Aaron Robert Calver (born 12 January 1996) is an Australian professional football (soccer) player who plays as a defender for Gwangju FC.

Early life
Calver attended Heathcote High School in southern Sydney.

Career 
On 30 December 2012, Calver was called up to the first team for Sydney's New Year's Eve clash against Adelaide United. Calver was substituted on in only the 14th minute of his sides 3–0 loss after Adam Griffiths sustained a leg injury. Aged only sixteen (and having become Sydney's second youngest ever player, behind Terry Antonis), Calver was soon in contention for a position in the starting lineup, with several other defenders in the squad injured.

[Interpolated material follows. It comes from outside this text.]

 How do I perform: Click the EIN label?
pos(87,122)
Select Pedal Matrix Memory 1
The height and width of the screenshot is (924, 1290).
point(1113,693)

In the 2014–15 season, Calver spent time playing at right-back, as well as his more customary centre-back role. In February 2015, Calver was slapped by a Western Sydney Wanderers fan after watching the Sydney Derby; he declined to press charges from the incident. In April 2015, Calver signed a new two-year deal with Sydney.

Calver signed with new side Western United for the 2019–20 A-League season. After two seasons with Western United Calver was released.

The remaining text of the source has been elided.